Solved: I stopped using clustalo and went back to mafft (originally what I wanted to use) but it was unable to read my alignments. This was due to non-typical characters that were inserted in my exon alignments ("!" and "?"), but after converting those into dashes, mafft read the alignment properly and I was able to append my new species while maintaining the reading frame of my original MSA. For those who may need to do the same, I used (windows, cygwin):
$ mafft --addfull outgroup_species.fasta --keeplength prealigned_msa.fasta > combined_msa.fasta
I need to align a new sequence to a pre-existing multiple sequence alignment. I know how to run clustalo profile-profile alignment where I treat my one new sequence as a separate alignment. But everytime I run this process, the pre-existing MSA gets gaps added between columns but I need to avoid this as it is ruining my reading frame.

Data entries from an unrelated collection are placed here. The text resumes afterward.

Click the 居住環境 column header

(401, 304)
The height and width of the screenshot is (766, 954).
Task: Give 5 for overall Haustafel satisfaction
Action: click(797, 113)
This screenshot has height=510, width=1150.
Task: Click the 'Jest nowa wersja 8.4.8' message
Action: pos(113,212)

Is there an option to simply not alter the first profile alignment at all?
Sample of my pre-aligned MSA (if I were looking at the first 4 exons):
>sp1 ----ATGCTC---ATAT >sp2 ----ATGGTC---ATAT >sp3 CCAT---------ATAT # These gaps are inserted to represent a missing exon >sp4 CCATATGGTCCCC---- # Gaps needed to maintain the reading frame per exon
The sequence I want to add to the pre-aligned MSA (it has some extra bases that I show with () that need to be trimmed after aligned; all exons included as this is a reference sequence):
>sp1 ----ATGCTC---ATAT >sp2 ----ATGGTC---ATAT >sp3 CCAT---------ATAT >sp4 CCATATGGTCCCC---- >outgroup CCATATGGTCCCCATAT
Not sure how to align the new sequence while maintaining the length of the MSA, because if it does add columns it will mess up the reading frame. I cannot convert the bases to amino acids either because I will have to work in nucleotides for future dN/dS ratios.